| RECORDS PROVIDED |

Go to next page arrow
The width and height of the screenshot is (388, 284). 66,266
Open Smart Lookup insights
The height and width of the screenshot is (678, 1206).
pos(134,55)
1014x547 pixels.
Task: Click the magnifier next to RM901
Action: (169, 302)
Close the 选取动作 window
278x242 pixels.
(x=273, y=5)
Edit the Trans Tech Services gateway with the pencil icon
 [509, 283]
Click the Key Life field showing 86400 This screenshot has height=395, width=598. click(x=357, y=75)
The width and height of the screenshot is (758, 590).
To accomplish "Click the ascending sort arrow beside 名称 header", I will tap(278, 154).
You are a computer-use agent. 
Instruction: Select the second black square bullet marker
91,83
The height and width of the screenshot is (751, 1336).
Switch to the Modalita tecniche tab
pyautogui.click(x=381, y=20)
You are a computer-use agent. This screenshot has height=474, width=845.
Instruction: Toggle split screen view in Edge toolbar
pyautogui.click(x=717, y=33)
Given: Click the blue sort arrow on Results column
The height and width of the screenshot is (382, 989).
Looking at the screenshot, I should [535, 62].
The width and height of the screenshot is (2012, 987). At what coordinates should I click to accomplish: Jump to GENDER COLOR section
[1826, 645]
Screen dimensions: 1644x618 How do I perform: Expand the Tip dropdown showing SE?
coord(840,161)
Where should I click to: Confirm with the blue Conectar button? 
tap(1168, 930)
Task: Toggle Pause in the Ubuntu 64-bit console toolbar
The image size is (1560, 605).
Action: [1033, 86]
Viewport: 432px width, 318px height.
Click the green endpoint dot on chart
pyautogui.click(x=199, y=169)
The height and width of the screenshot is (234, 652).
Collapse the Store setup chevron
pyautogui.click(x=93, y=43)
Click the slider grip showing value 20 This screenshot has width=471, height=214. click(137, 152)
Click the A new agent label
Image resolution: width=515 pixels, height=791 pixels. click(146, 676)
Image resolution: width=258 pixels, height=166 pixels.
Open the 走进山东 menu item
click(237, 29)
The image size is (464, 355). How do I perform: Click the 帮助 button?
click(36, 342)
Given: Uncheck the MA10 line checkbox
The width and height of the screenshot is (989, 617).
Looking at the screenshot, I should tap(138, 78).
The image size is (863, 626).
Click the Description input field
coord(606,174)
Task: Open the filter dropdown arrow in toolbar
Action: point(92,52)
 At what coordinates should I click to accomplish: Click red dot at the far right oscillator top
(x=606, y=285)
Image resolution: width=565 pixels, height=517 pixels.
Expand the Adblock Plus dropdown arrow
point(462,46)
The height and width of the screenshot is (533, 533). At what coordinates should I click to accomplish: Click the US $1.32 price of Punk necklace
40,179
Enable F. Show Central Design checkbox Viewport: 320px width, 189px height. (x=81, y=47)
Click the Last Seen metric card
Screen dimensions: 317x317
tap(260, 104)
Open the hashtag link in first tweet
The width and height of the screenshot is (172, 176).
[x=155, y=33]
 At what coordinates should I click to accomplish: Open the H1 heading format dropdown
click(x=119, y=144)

| TASK DESCRIPTION |
Write each entry out again, exactly as it reads above.

| OUTPUT OF THE EXERCISE |
Go to next page arrow
The width and height of the screenshot is (388, 284). 66,266
Open Smart Lookup insights
The height and width of the screenshot is (678, 1206).
pos(134,55)
1014x547 pixels.
Task: Click the magnifier next to RM901
Action: (169, 302)
Close the 选取动作 window
278x242 pixels.
(x=273, y=5)
Edit the Trans Tech Services gateway with the pencil icon
 [509, 283]
Click the Key Life field showing 86400 This screenshot has height=395, width=598. click(x=357, y=75)
The width and height of the screenshot is (758, 590).
To accomplish "Click the ascending sort arrow beside 名称 header", I will tap(278, 154).
You are a computer-use agent. 
Instruction: Select the second black square bullet marker
91,83
The height and width of the screenshot is (751, 1336).
Switch to the Modalita tecniche tab
pyautogui.click(x=381, y=20)
You are a computer-use agent. This screenshot has height=474, width=845.
Instruction: Toggle split screen view in Edge toolbar
pyautogui.click(x=717, y=33)
Given: Click the blue sort arrow on Results column
The height and width of the screenshot is (382, 989).
Looking at the screenshot, I should [535, 62].
The width and height of the screenshot is (2012, 987). At what coordinates should I click to accomplish: Jump to GENDER COLOR section
[1826, 645]
Screen dimensions: 1644x618 How do I perform: Expand the Tip dropdown showing SE?
coord(840,161)
Where should I click to: Confirm with the blue Conectar button? 
tap(1168, 930)
Task: Toggle Pause in the Ubuntu 64-bit console toolbar
The image size is (1560, 605).
Action: [1033, 86]
Viewport: 432px width, 318px height.
Click the green endpoint dot on chart
pyautogui.click(x=199, y=169)
The height and width of the screenshot is (234, 652).
Collapse the Store setup chevron
pyautogui.click(x=93, y=43)
Click the slider grip showing value 20 This screenshot has width=471, height=214. click(137, 152)
Click the A new agent label
Image resolution: width=515 pixels, height=791 pixels. click(146, 676)
Image resolution: width=258 pixels, height=166 pixels.
Open the 走进山东 menu item
click(237, 29)
The image size is (464, 355). How do I perform: Click the 帮助 button?
click(36, 342)
Given: Uncheck the MA10 line checkbox
The width and height of the screenshot is (989, 617).
Looking at the screenshot, I should tap(138, 78).
The image size is (863, 626).
Click the Description input field
coord(606,174)
Task: Open the filter dropdown arrow in toolbar
Action: point(92,52)
 At what coordinates should I click to accomplish: Click red dot at the far right oscillator top
(x=606, y=285)
Image resolution: width=565 pixels, height=517 pixels.
Expand the Adblock Plus dropdown arrow
point(462,46)
The height and width of the screenshot is (533, 533). At what coordinates should I click to accomplish: Click the US $1.32 price of Punk necklace
40,179
Enable F. Show Central Design checkbox Viewport: 320px width, 189px height. (x=81, y=47)
Click the Last Seen metric card
Screen dimensions: 317x317
tap(260, 104)
Open the hashtag link in first tweet
The width and height of the screenshot is (172, 176).
[x=155, y=33]
 At what coordinates should I click to accomplish: Open the H1 heading format dropdown
click(x=119, y=144)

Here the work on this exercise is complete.